● Tarefas:
A: Quais significados da palavra grega logos aparecem no texto sobre Aristóteles? Liste todos.
B: Prossiga o texto sobre Aristóteles a partir da última frase apresentada.

● Texto extraído:
==*==
As lições dos antigos são sempre úteis. Servem para entender novas situações, talvez porque captem algo essencial do humano. Por isso permanecem.
Pertencem a Aristóteles algumas das mais famosas passagens da história da filosofia. Vamos falar de duas delas hoje: o homem é o animal político; o homem é o animal racional.
São afirmações muito próximas da obra A Política, e por elas Aristóteles tenta definir o ser humano, mostrando o que nós temos de específico.
Definir o homem como o animal político não é o mesmo que dizer que ele é um animal social, que gosta e precisa viver em sociedade. Isto é verdade, mas não basta para especificar-nos. Somos animais sociais em um sentido muito especial.
O homem é, dentre todos os animais, o único que tem o logos. Esta palavra grega tem muitos significados: palavra, discurso, pensamento, razão.
==*==
● Trecho dos dados:
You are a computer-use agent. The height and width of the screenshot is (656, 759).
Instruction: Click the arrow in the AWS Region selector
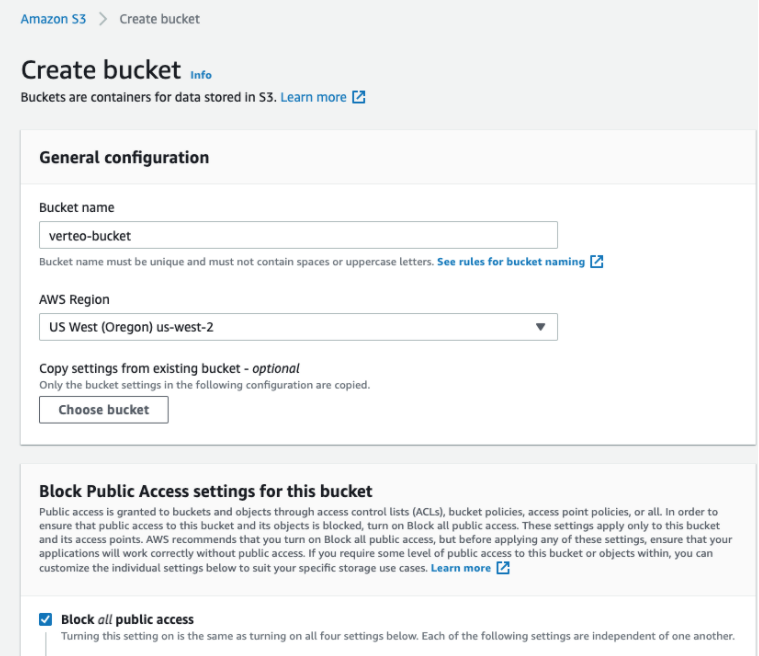point(540,327)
==*==
● Respostas por tarefa:
A: palavra, discurso, pensamento, razão

B:
Ser racional, explica Aristóteles, significa não só ser capaz de pensar, mas de fazer discursos pelos quais comunicamos (tornamos comum) visões de longo alcance – visões sobre o futuro, sobre o qual é possível e necessário deliberar.
Outros animais – não racionais – também são sociais, e usam linguagem. Mas eles não têm o logos – como nós – mas a voz, pela qual são capazes de comunicar apenas a dor e o prazer.
Isto é importante, pois permite o funcionamento da comunidade. Pela voz, os animais compartilham com seu grupo a presença do perigo ou do alimento.
Mas o ser humano pode mais. Ele é capaz de distinguir e de comunicar o útil e o prejudicial, o justo e o injusto, o bem e o mal, e de estabelecer consensos e planos a partir dos quais se formam as famílias e as sociedades.
Esta é a nossa diferença em relação aos animais irracionais. Nós não estamos presos a visões imediatistas, nossa percepção vai além do que causa prazer ou dor. Somos capazes de ver mais longe, para além das situações em que estamos mergulhados a cada vez.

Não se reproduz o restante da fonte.